The models specify the probability of a result to be published depending on the Z-value associated with the outcome. Weights are assumed to be stepwise constant, and are relative to the outer intervals where the weight function is set to one. (A) High resolution model. Using a stepwise constant weight function with many intervals allows studying the shape of publication bias. In our model we use 16 intervals. Model 1 is a simplified version with only three intervals, and a single free weight function parameter. (B) Model 2 (two categories). The weight function is assumed to differ for initial and subsequent studies. Initial studies with Z-values that fall into the mid interval are subject to weight w^(I), subsequent ones are subject to weight w^(S). Model 1 (see Methods), in contrast, uses a single one-parameter weight function that applies to all studies. (C) Proteus model. The weight functions are assumed to differ for initial studies, early replications, and subsequent publications. The shape for early replications depends on the result of the initial study (solid black line: initial result with z≤0, dashed grey line: initial result with z>0). This allows investigating whether early replication studies are more likely published if they oppose initial results. Model 3, described in detail in the Methods section, matches the Proteus model in complexity, but does not take into account that the sign of the initial study might have an impact on the weight function for early replications.

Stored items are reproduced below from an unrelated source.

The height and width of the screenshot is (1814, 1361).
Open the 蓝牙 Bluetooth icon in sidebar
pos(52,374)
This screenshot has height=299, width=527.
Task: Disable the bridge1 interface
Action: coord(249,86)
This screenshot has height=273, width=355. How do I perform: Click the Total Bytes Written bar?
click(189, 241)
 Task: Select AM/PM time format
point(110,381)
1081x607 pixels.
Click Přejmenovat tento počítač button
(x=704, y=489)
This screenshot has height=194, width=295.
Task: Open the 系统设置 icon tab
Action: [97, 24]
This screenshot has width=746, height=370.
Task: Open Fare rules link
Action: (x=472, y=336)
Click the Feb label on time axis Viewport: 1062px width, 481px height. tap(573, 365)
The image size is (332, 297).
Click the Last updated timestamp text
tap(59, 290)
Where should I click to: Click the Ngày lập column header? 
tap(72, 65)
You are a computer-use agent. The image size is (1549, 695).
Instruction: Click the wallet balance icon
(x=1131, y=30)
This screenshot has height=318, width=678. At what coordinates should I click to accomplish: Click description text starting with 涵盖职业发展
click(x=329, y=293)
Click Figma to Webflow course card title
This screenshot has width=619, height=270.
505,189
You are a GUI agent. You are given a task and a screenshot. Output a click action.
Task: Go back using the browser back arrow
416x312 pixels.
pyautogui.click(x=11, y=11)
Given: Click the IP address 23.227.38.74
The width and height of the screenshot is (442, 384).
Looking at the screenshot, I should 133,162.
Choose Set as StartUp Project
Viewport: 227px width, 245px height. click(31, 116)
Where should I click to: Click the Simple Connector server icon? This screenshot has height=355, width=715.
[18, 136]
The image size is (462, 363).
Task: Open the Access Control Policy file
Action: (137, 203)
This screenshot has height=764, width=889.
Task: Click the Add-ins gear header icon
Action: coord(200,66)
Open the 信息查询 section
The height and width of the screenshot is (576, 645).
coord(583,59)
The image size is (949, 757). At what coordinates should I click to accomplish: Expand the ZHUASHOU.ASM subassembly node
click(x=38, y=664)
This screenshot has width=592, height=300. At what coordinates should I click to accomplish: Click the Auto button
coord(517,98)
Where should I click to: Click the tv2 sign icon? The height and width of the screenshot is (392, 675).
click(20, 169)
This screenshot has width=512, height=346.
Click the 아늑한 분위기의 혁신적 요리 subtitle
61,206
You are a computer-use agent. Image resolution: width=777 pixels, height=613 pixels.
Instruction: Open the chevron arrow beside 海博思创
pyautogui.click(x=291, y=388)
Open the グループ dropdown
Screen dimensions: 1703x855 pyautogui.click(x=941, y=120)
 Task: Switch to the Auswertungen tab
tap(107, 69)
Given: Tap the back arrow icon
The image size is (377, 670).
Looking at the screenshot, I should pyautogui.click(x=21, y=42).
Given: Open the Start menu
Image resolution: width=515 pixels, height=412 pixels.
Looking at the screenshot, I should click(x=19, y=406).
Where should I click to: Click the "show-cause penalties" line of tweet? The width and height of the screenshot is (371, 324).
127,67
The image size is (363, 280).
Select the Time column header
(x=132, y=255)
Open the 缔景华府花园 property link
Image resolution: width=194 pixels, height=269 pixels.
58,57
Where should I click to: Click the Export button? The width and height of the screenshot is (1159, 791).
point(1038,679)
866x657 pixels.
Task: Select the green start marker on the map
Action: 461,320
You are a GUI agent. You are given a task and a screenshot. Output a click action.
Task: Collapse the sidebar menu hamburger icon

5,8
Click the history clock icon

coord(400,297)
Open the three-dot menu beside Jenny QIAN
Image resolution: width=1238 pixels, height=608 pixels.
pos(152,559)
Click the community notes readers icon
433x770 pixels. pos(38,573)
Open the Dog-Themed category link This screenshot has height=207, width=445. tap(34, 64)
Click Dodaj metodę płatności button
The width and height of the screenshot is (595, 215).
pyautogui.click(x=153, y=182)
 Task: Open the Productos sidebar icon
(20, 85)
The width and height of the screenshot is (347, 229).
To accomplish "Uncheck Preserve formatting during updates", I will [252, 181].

Figure 2. Results for the high-resolution models and the one category model (Model 1).

Estimates for the high-resolution random-effects model are shown in solid lines, estimates for the fixed-effect model in dashed lines. Error bars show standard errors of the estimate. (A) High resolution model. For both the fixed-effect and random-effects model, the weights drop rapidly as |Z| decreases. At about |Z| = 1.64, the weights hit a bottom and remain relatively constant in the central intervals. This is what one would expect for publication bias: Non-significant results are subject to a similar bias, irrespective of the Z-value. (B) Model 1. In the random-effects model, bias in the mid interval is estimated as w^(S) ≈ 0.7. Under the fixed-effect model, we estimate w^(S) ≈ 0.4. The estimates for the bias in the fixed-effect model tend to be higher than in the random-effects model, because in the random-effects model, a high between-study variance offers an additional explanation for an excess of formally significant results.